**TASK INSTRUCTIONS**:
Lift out, unaltered, the lines of the material below between the line holding "This screenshot has width=910, height=419." and the line holding "The image size is (344, 344).", counting both.

**INPUT FOR THIS TASK**:

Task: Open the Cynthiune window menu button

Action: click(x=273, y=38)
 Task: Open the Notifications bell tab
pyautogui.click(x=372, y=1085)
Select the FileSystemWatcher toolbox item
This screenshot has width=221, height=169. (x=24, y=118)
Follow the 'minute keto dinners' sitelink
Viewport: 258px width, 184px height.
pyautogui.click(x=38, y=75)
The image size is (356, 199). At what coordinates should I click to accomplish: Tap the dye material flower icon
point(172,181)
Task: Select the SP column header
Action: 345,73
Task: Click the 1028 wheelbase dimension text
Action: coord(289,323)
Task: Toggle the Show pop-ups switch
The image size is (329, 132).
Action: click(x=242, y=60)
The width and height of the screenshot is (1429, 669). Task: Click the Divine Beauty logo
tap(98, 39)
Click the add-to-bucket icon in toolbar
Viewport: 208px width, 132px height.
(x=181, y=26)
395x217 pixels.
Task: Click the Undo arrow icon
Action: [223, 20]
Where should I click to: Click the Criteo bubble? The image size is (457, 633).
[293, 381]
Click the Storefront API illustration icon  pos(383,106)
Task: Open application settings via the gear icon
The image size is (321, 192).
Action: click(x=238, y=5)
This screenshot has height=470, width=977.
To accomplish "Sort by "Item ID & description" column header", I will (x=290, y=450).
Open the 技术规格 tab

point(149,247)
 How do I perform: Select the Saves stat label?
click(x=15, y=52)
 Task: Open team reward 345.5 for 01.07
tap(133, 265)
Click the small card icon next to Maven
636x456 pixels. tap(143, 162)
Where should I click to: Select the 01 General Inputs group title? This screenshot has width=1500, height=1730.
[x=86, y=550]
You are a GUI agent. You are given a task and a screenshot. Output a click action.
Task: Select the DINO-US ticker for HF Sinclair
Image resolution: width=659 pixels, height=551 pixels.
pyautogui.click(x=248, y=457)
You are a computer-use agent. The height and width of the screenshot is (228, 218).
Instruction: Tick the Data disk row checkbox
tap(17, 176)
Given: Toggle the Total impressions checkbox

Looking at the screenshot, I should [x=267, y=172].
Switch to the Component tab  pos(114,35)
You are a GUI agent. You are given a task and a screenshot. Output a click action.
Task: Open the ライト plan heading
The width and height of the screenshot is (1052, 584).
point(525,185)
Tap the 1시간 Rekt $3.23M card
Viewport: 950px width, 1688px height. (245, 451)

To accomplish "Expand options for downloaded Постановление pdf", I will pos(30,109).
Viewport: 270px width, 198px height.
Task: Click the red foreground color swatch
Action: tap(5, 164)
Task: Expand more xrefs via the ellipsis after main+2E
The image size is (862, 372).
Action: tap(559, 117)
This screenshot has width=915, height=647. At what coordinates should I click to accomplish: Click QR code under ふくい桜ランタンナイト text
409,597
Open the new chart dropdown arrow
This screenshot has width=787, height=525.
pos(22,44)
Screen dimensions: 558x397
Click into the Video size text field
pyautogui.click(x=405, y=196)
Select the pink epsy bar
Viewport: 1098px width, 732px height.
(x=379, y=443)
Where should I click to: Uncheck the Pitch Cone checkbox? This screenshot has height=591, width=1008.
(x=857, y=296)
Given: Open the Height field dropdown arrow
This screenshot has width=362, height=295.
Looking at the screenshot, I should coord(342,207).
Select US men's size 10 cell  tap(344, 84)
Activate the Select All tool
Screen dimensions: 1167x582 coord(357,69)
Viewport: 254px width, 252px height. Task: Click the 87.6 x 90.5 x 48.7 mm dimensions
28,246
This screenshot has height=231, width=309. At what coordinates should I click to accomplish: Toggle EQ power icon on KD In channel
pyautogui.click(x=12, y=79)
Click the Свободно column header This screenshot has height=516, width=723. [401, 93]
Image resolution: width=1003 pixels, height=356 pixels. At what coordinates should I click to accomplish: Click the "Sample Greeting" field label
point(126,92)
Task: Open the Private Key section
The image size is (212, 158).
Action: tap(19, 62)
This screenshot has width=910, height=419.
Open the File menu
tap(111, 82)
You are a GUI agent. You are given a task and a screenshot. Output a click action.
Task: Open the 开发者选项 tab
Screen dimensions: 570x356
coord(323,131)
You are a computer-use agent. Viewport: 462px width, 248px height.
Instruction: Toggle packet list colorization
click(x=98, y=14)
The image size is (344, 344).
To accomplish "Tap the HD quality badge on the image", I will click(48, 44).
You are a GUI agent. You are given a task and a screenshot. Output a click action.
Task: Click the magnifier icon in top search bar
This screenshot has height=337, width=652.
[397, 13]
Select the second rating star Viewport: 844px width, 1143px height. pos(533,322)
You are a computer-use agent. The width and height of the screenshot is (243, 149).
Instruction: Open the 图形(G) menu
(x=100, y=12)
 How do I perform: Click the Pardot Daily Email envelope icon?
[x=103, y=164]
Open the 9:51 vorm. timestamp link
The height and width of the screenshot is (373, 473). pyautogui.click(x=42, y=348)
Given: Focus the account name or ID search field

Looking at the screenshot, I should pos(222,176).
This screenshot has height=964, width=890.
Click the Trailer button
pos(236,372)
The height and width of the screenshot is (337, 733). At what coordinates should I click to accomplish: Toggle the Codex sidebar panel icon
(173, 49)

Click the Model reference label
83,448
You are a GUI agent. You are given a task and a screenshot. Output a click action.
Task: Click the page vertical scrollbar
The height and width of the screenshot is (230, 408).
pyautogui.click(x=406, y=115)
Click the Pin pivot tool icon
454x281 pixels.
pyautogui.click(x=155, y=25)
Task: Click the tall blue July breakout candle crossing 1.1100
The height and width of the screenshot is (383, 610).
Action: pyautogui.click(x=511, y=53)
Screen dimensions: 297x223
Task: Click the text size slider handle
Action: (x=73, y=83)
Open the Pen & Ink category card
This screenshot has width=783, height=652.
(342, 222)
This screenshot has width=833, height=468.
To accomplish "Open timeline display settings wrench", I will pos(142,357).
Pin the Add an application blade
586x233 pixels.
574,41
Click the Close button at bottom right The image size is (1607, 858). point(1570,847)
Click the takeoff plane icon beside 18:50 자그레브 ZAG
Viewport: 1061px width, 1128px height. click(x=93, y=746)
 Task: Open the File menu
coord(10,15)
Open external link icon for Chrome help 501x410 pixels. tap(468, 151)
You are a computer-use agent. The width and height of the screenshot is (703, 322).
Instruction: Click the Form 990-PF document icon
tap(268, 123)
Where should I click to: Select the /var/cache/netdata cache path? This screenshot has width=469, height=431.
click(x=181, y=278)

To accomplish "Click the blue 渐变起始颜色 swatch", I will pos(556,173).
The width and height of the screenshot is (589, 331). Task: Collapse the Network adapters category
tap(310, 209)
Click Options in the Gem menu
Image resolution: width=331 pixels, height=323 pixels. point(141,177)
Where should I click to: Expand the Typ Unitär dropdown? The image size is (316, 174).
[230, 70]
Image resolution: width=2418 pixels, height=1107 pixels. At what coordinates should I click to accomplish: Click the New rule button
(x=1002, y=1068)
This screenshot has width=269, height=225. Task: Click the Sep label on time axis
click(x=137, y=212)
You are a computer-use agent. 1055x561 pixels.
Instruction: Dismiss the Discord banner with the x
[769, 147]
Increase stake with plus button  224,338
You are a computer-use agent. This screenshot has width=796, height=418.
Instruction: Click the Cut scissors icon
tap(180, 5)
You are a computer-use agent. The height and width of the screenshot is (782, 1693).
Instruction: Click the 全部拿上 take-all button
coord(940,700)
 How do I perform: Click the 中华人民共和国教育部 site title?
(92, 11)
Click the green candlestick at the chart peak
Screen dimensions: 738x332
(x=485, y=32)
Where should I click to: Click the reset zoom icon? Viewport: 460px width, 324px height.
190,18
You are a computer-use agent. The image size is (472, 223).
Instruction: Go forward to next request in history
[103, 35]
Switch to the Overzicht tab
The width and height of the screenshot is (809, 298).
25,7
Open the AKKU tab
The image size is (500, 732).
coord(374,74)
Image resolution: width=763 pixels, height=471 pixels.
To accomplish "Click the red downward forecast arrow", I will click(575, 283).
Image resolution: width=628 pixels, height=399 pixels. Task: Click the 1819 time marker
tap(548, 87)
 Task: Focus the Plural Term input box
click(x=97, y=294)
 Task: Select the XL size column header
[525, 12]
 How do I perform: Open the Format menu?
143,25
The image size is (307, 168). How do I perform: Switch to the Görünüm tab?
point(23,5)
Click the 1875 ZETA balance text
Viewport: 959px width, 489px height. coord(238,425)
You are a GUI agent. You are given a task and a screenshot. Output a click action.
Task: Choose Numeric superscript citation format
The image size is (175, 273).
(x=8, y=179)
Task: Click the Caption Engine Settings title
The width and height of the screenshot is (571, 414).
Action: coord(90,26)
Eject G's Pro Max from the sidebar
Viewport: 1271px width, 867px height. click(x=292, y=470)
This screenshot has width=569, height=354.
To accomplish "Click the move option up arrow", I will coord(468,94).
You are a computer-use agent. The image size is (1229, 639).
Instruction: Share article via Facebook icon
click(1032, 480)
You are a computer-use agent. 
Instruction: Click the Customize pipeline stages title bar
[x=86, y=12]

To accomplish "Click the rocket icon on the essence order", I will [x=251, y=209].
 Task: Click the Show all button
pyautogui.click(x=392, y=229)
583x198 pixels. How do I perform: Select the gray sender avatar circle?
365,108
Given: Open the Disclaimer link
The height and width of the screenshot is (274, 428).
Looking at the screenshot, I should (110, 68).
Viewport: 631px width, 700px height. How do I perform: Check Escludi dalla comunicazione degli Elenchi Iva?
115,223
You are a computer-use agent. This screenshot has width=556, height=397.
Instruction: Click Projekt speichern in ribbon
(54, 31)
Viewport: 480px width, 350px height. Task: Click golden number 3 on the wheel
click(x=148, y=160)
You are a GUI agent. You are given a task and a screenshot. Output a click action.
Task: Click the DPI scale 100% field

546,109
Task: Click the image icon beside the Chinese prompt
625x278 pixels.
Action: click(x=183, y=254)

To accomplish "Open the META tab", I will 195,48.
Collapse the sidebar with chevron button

**ANSWER SPACE**:
This screenshot has width=910, height=419.
Open the File menu
tap(111, 82)
You are a GUI agent. You are given a task and a screenshot. Output a click action.
Task: Open the 开发者选项 tab
Screen dimensions: 570x356
coord(323,131)
You are a computer-use agent. Viewport: 462px width, 248px height.
Instruction: Toggle packet list colorization
click(x=98, y=14)
The image size is (344, 344).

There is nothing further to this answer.